Department of Natural Resources regional treaty coordinator Tom Jones of Aitkin, Minn., discussed the recent Lake Mille Lacs walleye population assessments his office completed:
Q: Last week your office reported results of the DNR’s Mille Lacs fall fish population assessments and suggested to area business some optimism about the lake and its walleyes is warranted.
A: Yes. We found good numbers of young-of-the-year walleyes. More encouraging was their relatively large size, 6-8 inches. The larger the young fish are, the better their chance for survival.
Q: But survival of Mille Lacs walleye year classes has been a problem in recent years.
A: It has. Last year’s young-of-the-year walleyes, for example, were pretty good. But in our September assessments this year, they didn’t show up in the same numbers. This has been a recurring issue.
Q: Do you know why?
A: One possible reason is predation by other walleyes, as well as northern pike and smallmouth bass. With low tullibee and perch numbers in recent years, that could be the issue, because older walleyes will eat younger ones in the absence of other forage fish. This year, our assessments showed lots of perch and tullibees, so hopefully those numbers will stay strong and that will reduce predation. But that hasn’t been the case recently, as forage hatches have been poor lately. Of course, there are other things going on in the lake with invasive species such as zebra mussels, spiny water fleas and so forth. And we’re not sure what effect they’re having on the forage base or the overall fishery.

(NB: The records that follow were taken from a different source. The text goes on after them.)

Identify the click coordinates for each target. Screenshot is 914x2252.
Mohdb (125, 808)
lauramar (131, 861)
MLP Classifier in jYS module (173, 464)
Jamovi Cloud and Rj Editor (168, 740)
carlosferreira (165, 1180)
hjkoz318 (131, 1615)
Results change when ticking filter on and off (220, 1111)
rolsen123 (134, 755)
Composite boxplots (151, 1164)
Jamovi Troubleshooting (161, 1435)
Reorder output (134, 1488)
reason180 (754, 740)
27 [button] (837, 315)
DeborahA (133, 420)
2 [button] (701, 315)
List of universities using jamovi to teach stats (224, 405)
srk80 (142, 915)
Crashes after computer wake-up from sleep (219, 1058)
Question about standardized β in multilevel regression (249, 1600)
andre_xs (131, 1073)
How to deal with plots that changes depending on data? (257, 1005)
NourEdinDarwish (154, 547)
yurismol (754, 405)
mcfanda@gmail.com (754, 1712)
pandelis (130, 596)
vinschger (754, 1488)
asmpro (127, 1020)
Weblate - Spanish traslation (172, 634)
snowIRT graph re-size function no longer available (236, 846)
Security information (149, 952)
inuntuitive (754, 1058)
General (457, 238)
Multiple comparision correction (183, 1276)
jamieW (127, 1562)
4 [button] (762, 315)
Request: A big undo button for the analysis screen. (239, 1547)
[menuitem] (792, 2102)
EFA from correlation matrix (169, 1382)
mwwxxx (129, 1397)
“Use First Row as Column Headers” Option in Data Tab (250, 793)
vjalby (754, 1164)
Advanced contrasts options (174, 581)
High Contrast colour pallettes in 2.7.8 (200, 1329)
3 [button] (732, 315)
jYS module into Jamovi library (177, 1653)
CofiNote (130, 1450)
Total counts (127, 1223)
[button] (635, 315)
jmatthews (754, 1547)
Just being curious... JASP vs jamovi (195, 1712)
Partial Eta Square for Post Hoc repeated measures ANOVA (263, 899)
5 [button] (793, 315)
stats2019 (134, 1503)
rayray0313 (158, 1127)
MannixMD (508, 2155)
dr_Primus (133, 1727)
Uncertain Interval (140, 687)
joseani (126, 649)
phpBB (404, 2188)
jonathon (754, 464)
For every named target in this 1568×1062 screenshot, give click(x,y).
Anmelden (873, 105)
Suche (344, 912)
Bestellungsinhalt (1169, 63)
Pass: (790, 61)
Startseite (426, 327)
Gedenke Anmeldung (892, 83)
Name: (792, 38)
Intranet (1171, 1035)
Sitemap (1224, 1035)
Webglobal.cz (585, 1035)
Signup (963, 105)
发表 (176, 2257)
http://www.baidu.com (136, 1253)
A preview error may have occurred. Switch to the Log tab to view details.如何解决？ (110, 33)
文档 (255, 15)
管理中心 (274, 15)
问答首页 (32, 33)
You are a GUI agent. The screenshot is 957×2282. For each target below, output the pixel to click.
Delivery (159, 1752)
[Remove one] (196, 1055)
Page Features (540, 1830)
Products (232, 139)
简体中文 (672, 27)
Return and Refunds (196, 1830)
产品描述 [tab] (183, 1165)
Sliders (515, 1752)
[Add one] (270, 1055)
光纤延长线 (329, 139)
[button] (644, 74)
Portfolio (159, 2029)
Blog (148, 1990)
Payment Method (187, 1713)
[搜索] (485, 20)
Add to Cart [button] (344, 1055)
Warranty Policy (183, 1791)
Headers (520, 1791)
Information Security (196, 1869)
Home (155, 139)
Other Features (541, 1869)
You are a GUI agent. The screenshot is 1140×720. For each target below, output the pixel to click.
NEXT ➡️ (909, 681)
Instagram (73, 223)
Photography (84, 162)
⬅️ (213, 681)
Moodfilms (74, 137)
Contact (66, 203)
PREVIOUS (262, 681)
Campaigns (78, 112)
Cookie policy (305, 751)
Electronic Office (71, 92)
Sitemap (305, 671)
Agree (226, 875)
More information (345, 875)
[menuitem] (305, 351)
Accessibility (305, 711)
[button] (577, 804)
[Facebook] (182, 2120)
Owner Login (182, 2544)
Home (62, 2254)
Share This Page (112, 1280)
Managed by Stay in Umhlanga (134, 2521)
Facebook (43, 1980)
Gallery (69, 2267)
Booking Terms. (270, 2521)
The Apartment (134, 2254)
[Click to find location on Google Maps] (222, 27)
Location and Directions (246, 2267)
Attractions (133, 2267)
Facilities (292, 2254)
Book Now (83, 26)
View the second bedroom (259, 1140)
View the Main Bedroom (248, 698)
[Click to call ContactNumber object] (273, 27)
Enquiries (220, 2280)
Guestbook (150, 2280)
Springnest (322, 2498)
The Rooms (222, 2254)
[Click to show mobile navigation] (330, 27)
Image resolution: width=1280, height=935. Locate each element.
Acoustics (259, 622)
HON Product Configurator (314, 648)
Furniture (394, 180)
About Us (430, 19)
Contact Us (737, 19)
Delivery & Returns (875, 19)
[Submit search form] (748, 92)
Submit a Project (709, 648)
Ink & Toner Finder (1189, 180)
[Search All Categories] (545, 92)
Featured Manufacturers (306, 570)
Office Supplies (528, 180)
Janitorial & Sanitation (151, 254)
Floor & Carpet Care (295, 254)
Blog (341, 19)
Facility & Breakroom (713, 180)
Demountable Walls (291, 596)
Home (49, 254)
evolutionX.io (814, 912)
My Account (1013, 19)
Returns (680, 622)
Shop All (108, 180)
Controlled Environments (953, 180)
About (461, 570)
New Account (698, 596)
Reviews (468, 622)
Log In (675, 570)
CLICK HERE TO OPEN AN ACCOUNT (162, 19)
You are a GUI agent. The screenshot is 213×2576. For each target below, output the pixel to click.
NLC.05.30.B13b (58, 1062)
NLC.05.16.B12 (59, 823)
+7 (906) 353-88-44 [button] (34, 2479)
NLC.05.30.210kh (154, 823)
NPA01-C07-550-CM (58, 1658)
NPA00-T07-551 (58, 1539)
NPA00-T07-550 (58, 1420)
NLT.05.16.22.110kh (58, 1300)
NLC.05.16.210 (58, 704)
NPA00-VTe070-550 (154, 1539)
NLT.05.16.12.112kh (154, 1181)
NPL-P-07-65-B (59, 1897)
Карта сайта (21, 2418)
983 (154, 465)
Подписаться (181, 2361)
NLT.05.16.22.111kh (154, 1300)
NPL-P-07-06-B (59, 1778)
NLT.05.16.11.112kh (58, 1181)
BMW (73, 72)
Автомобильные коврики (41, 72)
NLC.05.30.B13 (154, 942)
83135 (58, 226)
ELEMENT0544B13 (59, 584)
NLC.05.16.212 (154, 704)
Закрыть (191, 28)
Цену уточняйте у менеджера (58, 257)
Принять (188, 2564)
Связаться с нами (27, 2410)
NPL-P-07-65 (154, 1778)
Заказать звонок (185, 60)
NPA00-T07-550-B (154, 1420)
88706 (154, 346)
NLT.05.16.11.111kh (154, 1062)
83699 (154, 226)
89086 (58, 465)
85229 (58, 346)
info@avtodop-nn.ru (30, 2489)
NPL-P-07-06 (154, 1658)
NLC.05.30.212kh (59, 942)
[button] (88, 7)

Q: When will you know if the 2013 year class of walleyes survives in reasonable numbers?
A: A year from now.
Q: Did your most recent assessments show any changes in the lake’s adult walleyes?
A: No. The abundance of walleyes was about the same this year as last year. Because there haven’t been many juvenile walleyes in the lake in the last three years, the stable population is a good thing.
Q: The lack of males in the lake’s overall walleye population is a problem. But even if this year’s young fish survive in good numbers to 1 year of age, it will be another two or three years before the lake’s walleyes can start to recover, right?